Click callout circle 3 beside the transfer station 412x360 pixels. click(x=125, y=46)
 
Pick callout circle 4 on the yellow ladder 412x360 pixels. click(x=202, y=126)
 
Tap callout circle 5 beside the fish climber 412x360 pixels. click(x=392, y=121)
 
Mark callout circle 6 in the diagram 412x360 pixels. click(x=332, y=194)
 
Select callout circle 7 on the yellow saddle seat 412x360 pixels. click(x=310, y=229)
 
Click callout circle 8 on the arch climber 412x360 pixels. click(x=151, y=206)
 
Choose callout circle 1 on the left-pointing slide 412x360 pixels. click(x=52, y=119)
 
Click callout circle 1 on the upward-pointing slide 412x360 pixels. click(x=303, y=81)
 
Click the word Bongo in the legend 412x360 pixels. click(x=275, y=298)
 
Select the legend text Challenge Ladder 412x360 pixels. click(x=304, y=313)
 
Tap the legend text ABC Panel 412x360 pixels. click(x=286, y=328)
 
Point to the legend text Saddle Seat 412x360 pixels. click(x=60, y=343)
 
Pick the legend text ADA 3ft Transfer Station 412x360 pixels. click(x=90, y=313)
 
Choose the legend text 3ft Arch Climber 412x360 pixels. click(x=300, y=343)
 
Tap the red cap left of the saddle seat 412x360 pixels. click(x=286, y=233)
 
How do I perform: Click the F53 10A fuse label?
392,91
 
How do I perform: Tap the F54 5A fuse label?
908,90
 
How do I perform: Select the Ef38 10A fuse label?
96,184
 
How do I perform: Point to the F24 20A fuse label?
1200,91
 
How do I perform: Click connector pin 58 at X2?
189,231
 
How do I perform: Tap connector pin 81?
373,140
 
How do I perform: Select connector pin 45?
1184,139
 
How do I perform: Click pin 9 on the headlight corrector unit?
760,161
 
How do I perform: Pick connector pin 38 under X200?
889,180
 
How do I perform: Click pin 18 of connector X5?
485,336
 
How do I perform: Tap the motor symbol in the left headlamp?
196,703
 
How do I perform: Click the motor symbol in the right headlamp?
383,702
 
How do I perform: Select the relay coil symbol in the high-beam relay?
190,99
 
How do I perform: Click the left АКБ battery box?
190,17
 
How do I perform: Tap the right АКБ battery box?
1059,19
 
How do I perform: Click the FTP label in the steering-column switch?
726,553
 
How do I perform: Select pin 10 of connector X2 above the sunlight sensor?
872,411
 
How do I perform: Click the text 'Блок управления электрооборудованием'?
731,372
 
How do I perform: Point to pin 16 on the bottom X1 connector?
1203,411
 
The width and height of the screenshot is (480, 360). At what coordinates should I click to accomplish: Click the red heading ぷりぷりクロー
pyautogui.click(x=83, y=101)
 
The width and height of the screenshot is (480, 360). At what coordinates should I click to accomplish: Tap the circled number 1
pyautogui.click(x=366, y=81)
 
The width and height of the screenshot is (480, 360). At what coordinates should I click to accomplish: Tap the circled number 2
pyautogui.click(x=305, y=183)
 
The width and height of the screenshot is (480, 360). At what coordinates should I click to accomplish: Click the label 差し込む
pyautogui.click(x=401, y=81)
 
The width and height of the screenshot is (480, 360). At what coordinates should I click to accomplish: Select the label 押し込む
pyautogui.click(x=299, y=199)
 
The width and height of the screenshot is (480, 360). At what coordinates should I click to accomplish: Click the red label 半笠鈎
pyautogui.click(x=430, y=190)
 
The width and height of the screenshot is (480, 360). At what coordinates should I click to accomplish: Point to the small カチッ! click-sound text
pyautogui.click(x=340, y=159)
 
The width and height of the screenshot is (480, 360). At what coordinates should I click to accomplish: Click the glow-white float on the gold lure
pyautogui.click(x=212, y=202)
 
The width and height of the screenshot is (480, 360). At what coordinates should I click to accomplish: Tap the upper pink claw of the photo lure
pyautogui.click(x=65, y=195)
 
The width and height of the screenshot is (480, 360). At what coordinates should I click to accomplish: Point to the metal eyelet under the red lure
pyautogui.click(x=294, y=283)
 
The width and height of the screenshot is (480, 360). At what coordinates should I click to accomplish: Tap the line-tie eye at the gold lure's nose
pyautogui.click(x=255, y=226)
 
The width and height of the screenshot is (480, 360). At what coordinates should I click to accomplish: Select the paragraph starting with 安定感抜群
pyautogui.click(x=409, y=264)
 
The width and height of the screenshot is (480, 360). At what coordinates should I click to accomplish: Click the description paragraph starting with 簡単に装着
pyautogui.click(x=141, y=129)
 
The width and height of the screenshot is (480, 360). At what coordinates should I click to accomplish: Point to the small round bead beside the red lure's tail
-------------------------
TASK GOAL - Rewrite all the records above, replacing "callout circle" with "numbered marker" everywhere it occurs and leaving everything else unchanged.

OUTPUT BELOW -
Click numbered marker 3 beside the transfer station 412x360 pixels. click(x=125, y=46)
 
Pick numbered marker 4 on the yellow ladder 412x360 pixels. click(x=202, y=126)
 
Tap numbered marker 5 beside the fish climber 412x360 pixels. click(x=392, y=121)
 
Mark numbered marker 6 in the diagram 412x360 pixels. click(x=332, y=194)
 
Select numbered marker 7 on the yellow saddle seat 412x360 pixels. click(x=310, y=229)
 
Click numbered marker 8 on the arch climber 412x360 pixels. click(x=151, y=206)
 
Choose numbered marker 1 on the left-pointing slide 412x360 pixels. click(x=52, y=119)
 
Click numbered marker 1 on the upward-pointing slide 412x360 pixels. click(x=303, y=81)
 
Click the word Bongo in the legend 412x360 pixels. click(x=275, y=298)
 
Select the legend text Challenge Ladder 412x360 pixels. click(x=304, y=313)
 
Tap the legend text ABC Panel 412x360 pixels. click(x=286, y=328)
 
Point to the legend text Saddle Seat 412x360 pixels. click(x=60, y=343)
 
Pick the legend text ADA 3ft Transfer Station 412x360 pixels. click(x=90, y=313)
 
Choose the legend text 3ft Arch Climber 412x360 pixels. click(x=300, y=343)
 
Tap the red cap left of the saddle seat 412x360 pixels. click(x=286, y=233)
 
How do I perform: Click the F53 10A fuse label?
392,91
 
How do I perform: Tap the F54 5A fuse label?
908,90
 
How do I perform: Select the Ef38 10A fuse label?
96,184
 
How do I perform: Point to the F24 20A fuse label?
1200,91
 
How do I perform: Click connector pin 58 at X2?
189,231
 
How do I perform: Tap connector pin 81?
373,140
 
How do I perform: Select connector pin 45?
1184,139
 
How do I perform: Click pin 9 on the headlight corrector unit?
760,161
 
How do I perform: Pick connector pin 38 under X200?
889,180
 
How do I perform: Click pin 18 of connector X5?
485,336
 
How do I perform: Tap the motor symbol in the left headlamp?
196,703
 
How do I perform: Click the motor symbol in the right headlamp?
383,702
 
How do I perform: Select the relay coil symbol in the high-beam relay?
190,99
 
How do I perform: Click the left АКБ battery box?
190,17
 
How do I perform: Tap the right АКБ battery box?
1059,19
 
How do I perform: Click the FTP label in the steering-column switch?
726,553
 
How do I perform: Select pin 10 of connector X2 above the sunlight sensor?
872,411
 
How do I perform: Click the text 'Блок управления электрооборудованием'?
731,372
 
How do I perform: Point to pin 16 on the bottom X1 connector?
1203,411
 
The width and height of the screenshot is (480, 360). At what coordinates should I click to accomplish: Click the red heading ぷりぷりクロー
pyautogui.click(x=83, y=101)
 
The width and height of the screenshot is (480, 360). At what coordinates should I click to accomplish: Tap the circled number 1
pyautogui.click(x=366, y=81)
 
The width and height of the screenshot is (480, 360). At what coordinates should I click to accomplish: Tap the circled number 2
pyautogui.click(x=305, y=183)
 
The width and height of the screenshot is (480, 360). At what coordinates should I click to accomplish: Click the label 差し込む
pyautogui.click(x=401, y=81)
 
The width and height of the screenshot is (480, 360). At what coordinates should I click to accomplish: Select the label 押し込む
pyautogui.click(x=299, y=199)
 
The width and height of the screenshot is (480, 360). At what coordinates should I click to accomplish: Click the red label 半笠鈎
pyautogui.click(x=430, y=190)
 
The width and height of the screenshot is (480, 360). At what coordinates should I click to accomplish: Point to the small カチッ! click-sound text
pyautogui.click(x=340, y=159)
 
The width and height of the screenshot is (480, 360). At what coordinates should I click to accomplish: Click the glow-white float on the gold lure
pyautogui.click(x=212, y=202)
 
The width and height of the screenshot is (480, 360). At what coordinates should I click to accomplish: Tap the upper pink claw of the photo lure
pyautogui.click(x=65, y=195)
 
The width and height of the screenshot is (480, 360). At what coordinates should I click to accomplish: Point to the metal eyelet under the red lure
pyautogui.click(x=294, y=283)
 
The width and height of the screenshot is (480, 360). At what coordinates should I click to accomplish: Tap the line-tie eye at the gold lure's nose
pyautogui.click(x=255, y=226)
 
The width and height of the screenshot is (480, 360). At what coordinates should I click to accomplish: Select the paragraph starting with 安定感抜群
pyautogui.click(x=409, y=264)
 
The width and height of the screenshot is (480, 360). At what coordinates should I click to accomplish: Click the description paragraph starting with 簡単に装着
pyautogui.click(x=141, y=129)
 
The width and height of the screenshot is (480, 360). At what coordinates should I click to accomplish: Point to the small round bead beside the red lure's tail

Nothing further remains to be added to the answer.